Regression Fix: Confirmed Snapshot + Mutation Queue + Deterministic Fold
The fixed LikeButton holds confirmed snapshot in state and computes visible as a fold over queued mutations; rollback drops the failed mutation only.
// THE BUG: rollback was implemented as "subtract the optimistic delta"
// rather than "snap back to confirmed truth". When two intents queued in
// parallel and one failed, the rollback subtracted its delta from a state
// that already reflected the second intent — leaving a wrong total.

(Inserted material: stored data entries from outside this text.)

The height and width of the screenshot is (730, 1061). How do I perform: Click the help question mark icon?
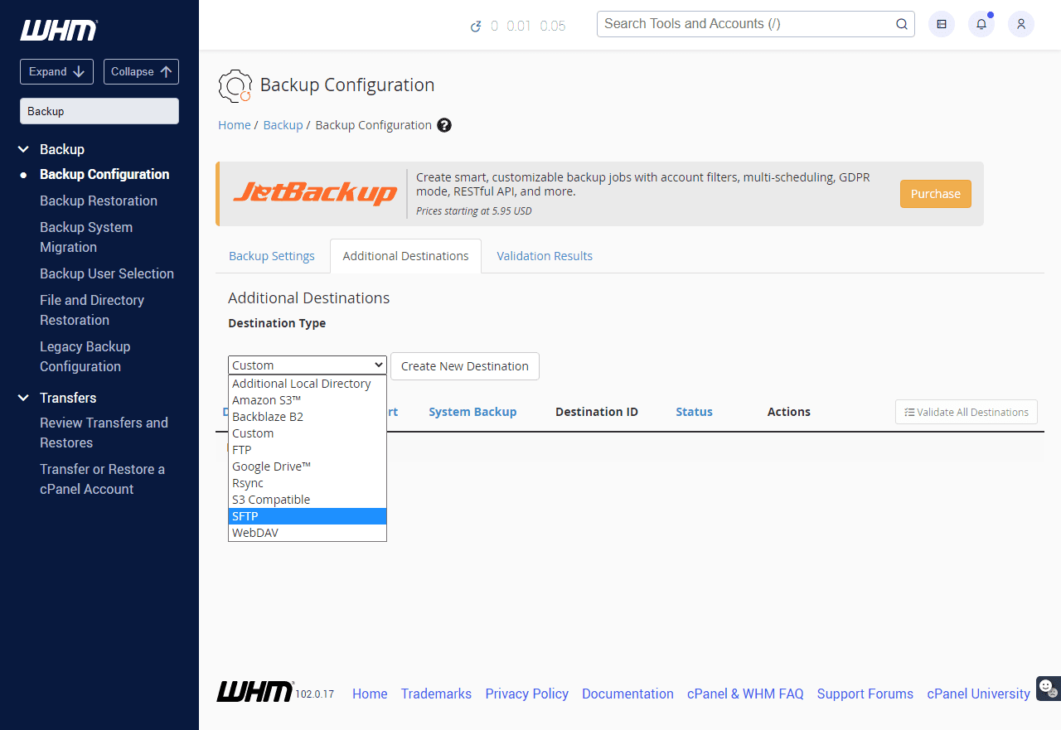click(x=444, y=125)
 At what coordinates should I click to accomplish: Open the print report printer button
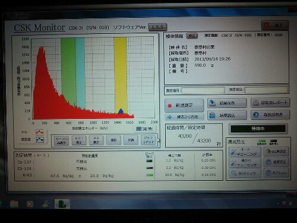click(270, 103)
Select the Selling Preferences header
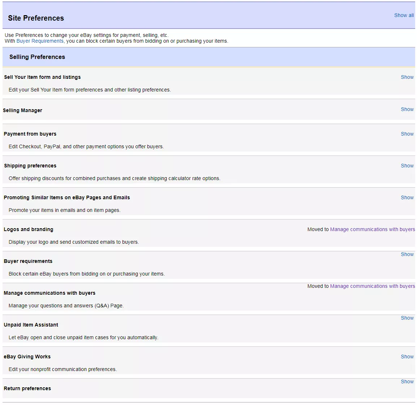 click(x=37, y=57)
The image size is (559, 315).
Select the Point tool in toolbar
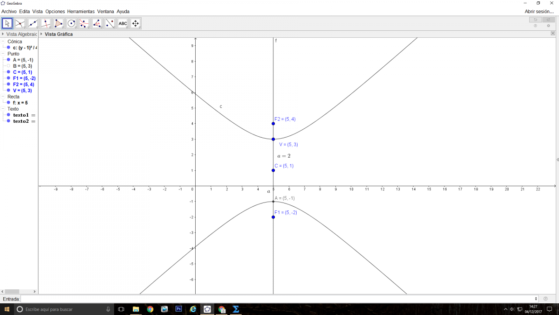tap(20, 23)
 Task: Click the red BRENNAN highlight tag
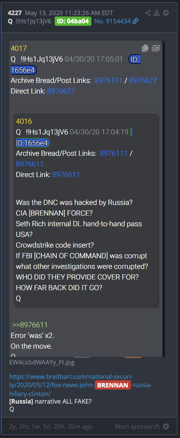[x=113, y=385]
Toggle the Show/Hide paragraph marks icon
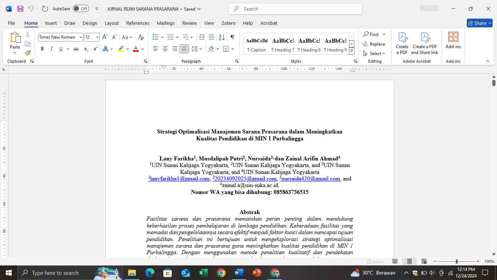The image size is (497, 280). coord(232,37)
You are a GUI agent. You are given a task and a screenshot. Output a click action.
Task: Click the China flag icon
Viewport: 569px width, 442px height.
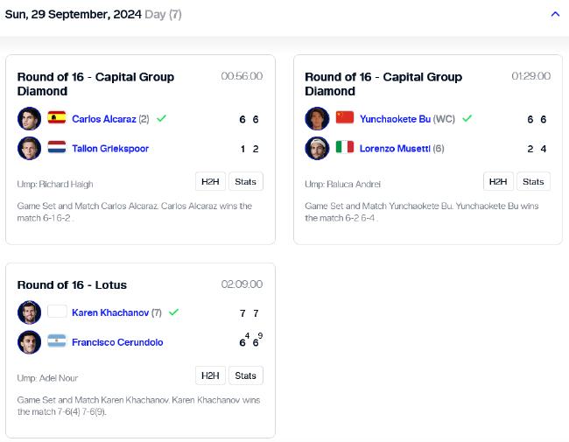[345, 117]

// The fix replaces confirmed wholesale and treats pending mutations as
// a queue keyed by id.
type Snapshot = { liked: boolean; total: number };
type Mutation = { id: string; intent: 'like' | 'unlike' };
type Server = {
toggleLike: (intent: 'like' | 'unlike') => Promise<Snapshot>;
};
export function LikeButton({
initialSnapshot,
server,
}: {
initialSnapshot: Snapshot;
server: Server;
}) {
const [confirmed, setConfirmed] = React.useState(initialSnapshot);
const [queue, setQueue] = React.useState<Mutation[]>([]);
const visible = queue.reduce<Snapshot>(
(acc, mutation) => ({
liked: mutation.intent === 'like',
total:
mutation.intent === 'like' && !acc.liked
? acc.total + 1
: mutation.intent === 'unlike' && acc.liked
? acc.total - 1
: acc.total,
}),
confirmed
);
async function toggle() {
const mutation: Mutation = {
id: Math.random().toString(36).slice(2),
intent: visible.liked ? 'unlike' : 'like',
};
setQueue((q) => [...q, mutation]);
try {
const snapshot = await server.toggleLike(mutation.intent);
setConfirmed(snapshot);
} catch {
// Drop only this mutation. The visible value collapses back to
// confirmed (which the server already advanced if other intents
// succeeded), not to "previous visible minus this delta".
} finally {
setQueue((q) => q.filter((m) => m.id !== mutation.id));
}
}
return (
<button onClick={toggle} aria-pressed={visible.liked}>
{visible.liked ? 'Unlike' : 'Like'} ({visible.total})
</button>
);
}Testing Strategy
Convert the answer into observable behavior. In a mid-senior interview, say which behaviors are covered by unit tests, interaction tests, accessibility checks, and one browser smoke path.
import { describe, it, expect, vi } from 'vitest';
import { render, screen, fireEvent, waitFor } from '@testing-library/react';
describe('LikeButton regression', () => {
it('rolls back to confirmed truth, not "subtract optimistic delta"', async () => {
const responses = [
{ liked: true, total: 5 },
];
let nextResponse = 0;
const server = {
toggleLike: vi.fn(async () => {
if (nextResponse === 0) {
nextResponse++;
// First click succeeds — confirmed advances to liked=true total=5.
return responses[0];
}
// Second click fails — rollback must NOT subtract from 5; it
// must collapse back to confirmed (5).
throw new Error('network down');
}),
};
render(<LikeButton initialSnapshot={{ liked: false, total: 4 }} server={server} />);
fireEvent.click(screen.getByRole('button'));
await waitFor(() => expect(screen.getByRole('button')).toHaveTextContent('Unlike (5)'));
fireEvent.click(screen.getByRole('button'));
await waitFor(() =>
// Visible reflects the failed unlike attempt while in flight, then
// collapses back to confirmed (Unlike, 5). The broken version
// subtracted 1 and left the user at 4.
expect(screen.getByRole('button')).toHaveTextContent('Unlike (5)')
);
});
});Interviewer Signal
Tests whether you debug from ownership and lifecycle instead of random dependency-array edits.
Constraints
- State a hypothesis before changing code.
- Name what evidence would confirm the bug.
- Avoid broad rewrites unless the current API cannot express the behavior.
Model Answer Shape
- Reproduce the failing sequence first.
- Inspect ownership boundaries: local state, props, effects, subscriptions, and server data.
- Patch the minimal broken boundary and add a regression test.
Tradeoffs
- A minimal patch reduces risk, but repeated lifecycle bugs often justify a small reducer or custom hook.
- Adding dependencies can silence lint warnings while still preserving the wrong ownership model.
Edge Cases
- Double clicks and repeated submissions.
- Slow network responses arriving out of order.
- Component remount with stale persisted state.
Testing And Proof
- Failing interaction sequence.
- Out-of-order async response.
- Unmount cleanup.
Follow-Ups
- What would the code review comment say?
- What metric or log would show this in production?